Findings at laparotomy were of a caecal volvulus with ischaemia and serosal tears. Reversed rotation of midgut loop, through 90º in a clockwise direction. The transverse colon was seen to cross behind the superior mesenteric vessels (SMVs); the duodenum crosses in front of them; otherwise the disposition of the viscera appeared to be normal. The root of the mesentery of the small intestine (pre-arterial) has acquired its usual secondary attachment to the posterior abdominal wall, except where it crosses the transverse colon (Fig. 3). At this point, narrow tunnel has been left for the passage of the transverse colon.1 With theses operative findings, reversed midgut rotation was confirmed as a cause for the acute intestinal obstruction.
The right colon was mobilised to the hepatic flexure where the proximal transverse colon was found to be constricted and fixed to the posterior abdominal wall, lying posterior to the duodenum and SMV. The duodenum was kocherised. To avoid injury to the superior mesenteric vessels, the transverse colon was divided to the left of the vascular pedicle and pulled through with blunt dissection. Similarly, the ileum was divided just proximal to the ileocaecal valve, and a fromal right hemicolectomy was performed.
A side-to-side anastomosis anterior to the duodenum and SMV was performed. No drain was required and the patient had an uneventful postoperative recovery.
First described in the late 1800s, reversed rotation occurs when the midgut loop erroneously rotates in a clockwise direction.4 As a result, the duodenum and the transverse colon are reversed in position; the transverse colon lie posterior to the superior mesenteric artery and the duodenum lies anterior.

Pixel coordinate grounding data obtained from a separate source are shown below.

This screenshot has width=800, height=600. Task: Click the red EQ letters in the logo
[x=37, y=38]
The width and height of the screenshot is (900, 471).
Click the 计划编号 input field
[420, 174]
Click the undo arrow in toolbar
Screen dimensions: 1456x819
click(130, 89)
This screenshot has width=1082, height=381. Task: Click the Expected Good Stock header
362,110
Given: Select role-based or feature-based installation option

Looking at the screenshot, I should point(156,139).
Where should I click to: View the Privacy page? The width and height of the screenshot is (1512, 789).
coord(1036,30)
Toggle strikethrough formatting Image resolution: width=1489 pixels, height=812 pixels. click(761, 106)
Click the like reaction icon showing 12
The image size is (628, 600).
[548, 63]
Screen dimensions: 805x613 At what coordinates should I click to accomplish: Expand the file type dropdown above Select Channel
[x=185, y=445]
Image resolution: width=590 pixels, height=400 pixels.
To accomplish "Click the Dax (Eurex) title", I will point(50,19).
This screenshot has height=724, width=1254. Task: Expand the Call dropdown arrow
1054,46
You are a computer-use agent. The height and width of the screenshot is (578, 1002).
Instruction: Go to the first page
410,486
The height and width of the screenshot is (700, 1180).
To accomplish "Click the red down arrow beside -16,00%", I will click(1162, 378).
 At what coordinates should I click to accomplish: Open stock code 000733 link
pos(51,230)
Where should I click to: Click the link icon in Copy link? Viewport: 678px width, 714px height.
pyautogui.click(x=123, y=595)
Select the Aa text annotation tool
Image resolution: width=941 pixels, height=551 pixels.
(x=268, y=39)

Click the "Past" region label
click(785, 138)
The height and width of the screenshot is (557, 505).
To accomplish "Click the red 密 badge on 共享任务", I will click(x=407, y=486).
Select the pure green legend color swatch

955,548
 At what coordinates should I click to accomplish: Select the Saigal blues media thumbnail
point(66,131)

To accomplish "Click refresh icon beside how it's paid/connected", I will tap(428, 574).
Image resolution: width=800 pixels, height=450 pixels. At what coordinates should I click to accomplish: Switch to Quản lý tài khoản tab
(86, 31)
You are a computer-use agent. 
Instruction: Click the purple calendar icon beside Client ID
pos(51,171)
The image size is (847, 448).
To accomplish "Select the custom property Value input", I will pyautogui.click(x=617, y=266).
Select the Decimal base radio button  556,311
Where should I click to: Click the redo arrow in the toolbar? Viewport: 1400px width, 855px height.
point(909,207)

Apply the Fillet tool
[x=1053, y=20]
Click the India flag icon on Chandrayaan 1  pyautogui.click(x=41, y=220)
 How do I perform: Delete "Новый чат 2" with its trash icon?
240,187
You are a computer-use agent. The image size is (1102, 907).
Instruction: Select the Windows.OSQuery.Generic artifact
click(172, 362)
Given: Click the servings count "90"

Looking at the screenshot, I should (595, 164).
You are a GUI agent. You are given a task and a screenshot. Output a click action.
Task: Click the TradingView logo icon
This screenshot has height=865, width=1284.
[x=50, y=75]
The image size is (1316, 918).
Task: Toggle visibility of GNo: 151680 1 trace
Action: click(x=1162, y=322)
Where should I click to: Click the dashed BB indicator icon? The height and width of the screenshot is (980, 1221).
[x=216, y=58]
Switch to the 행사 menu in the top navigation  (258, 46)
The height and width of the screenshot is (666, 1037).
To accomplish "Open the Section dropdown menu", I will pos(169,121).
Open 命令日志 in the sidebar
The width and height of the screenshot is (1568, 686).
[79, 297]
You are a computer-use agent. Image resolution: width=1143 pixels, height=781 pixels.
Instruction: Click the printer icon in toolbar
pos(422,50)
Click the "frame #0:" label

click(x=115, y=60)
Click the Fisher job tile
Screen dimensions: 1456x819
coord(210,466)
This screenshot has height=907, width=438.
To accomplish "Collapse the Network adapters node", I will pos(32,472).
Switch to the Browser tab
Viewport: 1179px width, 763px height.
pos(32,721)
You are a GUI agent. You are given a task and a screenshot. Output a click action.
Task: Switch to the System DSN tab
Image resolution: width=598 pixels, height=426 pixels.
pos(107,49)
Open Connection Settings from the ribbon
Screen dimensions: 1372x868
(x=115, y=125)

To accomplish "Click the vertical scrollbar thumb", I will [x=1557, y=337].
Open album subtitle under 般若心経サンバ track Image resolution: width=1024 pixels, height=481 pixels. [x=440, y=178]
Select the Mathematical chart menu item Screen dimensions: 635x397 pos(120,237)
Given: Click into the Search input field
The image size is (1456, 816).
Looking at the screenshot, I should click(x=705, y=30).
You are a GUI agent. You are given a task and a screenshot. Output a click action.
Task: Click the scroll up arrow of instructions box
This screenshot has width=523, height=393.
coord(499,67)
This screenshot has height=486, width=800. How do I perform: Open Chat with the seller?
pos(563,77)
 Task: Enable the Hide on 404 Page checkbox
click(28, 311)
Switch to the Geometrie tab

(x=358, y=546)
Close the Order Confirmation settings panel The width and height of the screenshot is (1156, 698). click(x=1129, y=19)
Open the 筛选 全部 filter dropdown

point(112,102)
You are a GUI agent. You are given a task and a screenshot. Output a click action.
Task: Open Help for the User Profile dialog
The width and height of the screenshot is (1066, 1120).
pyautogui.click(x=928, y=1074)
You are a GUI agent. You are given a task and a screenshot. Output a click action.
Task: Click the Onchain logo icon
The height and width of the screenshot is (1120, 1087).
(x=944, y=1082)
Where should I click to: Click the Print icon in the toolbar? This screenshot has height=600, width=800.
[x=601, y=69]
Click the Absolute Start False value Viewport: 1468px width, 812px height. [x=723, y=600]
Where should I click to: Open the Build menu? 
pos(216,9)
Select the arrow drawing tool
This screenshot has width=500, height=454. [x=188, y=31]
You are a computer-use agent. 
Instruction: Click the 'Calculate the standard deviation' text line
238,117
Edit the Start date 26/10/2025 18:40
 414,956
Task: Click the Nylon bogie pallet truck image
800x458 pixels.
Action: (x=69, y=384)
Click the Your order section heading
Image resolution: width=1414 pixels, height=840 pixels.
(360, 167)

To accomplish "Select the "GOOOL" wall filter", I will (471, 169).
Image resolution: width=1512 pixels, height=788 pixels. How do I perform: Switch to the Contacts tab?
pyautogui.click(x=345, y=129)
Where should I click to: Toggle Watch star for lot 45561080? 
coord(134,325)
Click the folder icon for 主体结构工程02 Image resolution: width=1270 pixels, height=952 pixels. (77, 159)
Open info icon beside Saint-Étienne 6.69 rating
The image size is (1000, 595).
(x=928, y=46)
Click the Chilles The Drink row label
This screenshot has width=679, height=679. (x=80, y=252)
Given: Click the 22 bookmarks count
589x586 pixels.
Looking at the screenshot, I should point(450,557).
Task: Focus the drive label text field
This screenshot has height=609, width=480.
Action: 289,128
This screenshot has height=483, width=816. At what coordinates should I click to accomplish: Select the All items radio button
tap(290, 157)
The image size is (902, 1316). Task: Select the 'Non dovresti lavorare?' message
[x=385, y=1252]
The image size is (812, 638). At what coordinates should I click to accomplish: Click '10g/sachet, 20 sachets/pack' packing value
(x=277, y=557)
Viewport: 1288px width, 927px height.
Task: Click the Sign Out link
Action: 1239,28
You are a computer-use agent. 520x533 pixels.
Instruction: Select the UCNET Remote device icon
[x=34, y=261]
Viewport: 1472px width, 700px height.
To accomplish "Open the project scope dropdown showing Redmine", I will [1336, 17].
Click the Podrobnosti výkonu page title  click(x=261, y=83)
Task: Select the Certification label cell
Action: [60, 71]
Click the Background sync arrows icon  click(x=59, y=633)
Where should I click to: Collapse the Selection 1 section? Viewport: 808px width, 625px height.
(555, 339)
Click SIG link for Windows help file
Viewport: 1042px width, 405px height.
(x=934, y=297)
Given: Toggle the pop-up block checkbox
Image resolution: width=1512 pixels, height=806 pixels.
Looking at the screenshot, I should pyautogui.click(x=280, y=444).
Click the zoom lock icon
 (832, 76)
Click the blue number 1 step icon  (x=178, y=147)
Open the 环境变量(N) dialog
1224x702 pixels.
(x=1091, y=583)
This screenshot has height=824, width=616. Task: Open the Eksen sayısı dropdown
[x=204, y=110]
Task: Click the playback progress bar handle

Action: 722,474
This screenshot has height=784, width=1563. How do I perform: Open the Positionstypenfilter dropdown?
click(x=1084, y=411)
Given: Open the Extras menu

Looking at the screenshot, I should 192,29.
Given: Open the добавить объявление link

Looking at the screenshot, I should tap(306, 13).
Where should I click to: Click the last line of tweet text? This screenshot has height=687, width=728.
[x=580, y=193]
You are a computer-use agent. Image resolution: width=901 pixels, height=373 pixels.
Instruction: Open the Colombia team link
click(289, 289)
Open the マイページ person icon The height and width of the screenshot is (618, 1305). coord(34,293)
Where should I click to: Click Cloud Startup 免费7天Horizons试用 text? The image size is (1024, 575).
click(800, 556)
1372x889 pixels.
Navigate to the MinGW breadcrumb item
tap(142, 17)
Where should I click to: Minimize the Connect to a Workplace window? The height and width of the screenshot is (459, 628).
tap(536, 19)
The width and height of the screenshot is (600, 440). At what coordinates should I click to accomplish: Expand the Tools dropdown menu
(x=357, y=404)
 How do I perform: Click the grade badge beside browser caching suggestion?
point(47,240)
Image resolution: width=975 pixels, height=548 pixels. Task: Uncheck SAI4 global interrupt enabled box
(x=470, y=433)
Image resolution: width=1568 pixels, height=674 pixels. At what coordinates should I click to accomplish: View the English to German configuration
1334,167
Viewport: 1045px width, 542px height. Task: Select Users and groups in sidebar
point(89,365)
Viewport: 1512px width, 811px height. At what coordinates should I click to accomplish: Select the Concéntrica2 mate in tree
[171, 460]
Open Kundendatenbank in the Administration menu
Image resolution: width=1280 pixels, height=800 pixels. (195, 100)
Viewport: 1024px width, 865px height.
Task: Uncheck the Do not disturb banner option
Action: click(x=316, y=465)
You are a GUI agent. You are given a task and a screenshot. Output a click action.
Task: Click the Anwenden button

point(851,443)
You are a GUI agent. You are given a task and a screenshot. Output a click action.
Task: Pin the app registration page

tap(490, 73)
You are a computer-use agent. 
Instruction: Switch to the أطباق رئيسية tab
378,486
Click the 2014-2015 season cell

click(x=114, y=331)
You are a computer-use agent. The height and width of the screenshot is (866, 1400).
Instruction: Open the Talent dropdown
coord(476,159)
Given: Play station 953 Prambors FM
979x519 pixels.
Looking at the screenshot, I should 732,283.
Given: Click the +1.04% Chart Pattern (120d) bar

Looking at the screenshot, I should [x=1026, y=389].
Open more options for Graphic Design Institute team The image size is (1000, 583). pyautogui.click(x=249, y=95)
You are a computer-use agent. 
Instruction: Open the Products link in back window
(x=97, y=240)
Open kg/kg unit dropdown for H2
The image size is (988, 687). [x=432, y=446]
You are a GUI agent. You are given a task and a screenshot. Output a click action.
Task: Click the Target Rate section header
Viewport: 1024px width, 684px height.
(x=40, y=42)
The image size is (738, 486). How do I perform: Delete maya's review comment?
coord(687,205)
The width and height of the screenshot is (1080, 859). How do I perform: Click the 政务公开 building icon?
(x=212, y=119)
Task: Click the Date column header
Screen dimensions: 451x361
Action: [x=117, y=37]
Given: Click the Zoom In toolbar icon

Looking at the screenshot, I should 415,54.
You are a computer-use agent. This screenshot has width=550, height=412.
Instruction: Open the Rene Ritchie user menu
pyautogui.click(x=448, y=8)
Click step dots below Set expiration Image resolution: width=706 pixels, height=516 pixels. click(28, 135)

Reversed rotation occurs when the postarterial segment of the midgut returns to the abdomen first. The caecum begins its migration and passes to the right behind the superior mesenteric artery. This reversed migration unwinds the normal counter-clockwise rotation that occurred during the first stage and substitutes a final clockwise rotation of 90º, so that the transverse colon lies behind the duodenum and is separated from it by the superior mesenteric artery.5
Clinical diagnosis of reversed rotation is not possible, but suspicion of midgut malrotation may be raised by the presenting symptoms and signs. The reversed rotation may lead to volvulus of the mobile right colon or the entire midgut, stenosis of the transverse colon because of pressure on it in the retro-arterial tunnel, or obstruction at the duodenojejunal junction because of pressure of Ladd’s bands or volvulus. In the neonate and infant, it presents as acute intestinal obstruction necessitating immediate surgical attention;6 in the adult, intermittent subsiding bouts of bowel obstruction, coming to definitive surgical care only after several episodes, are more common.7
As this case demonstrates, the incidence of malrotation should not be forgotten during laparotomy in the young to ensure prompt treatment to prevent rupture of the bowel and life-threatening complications.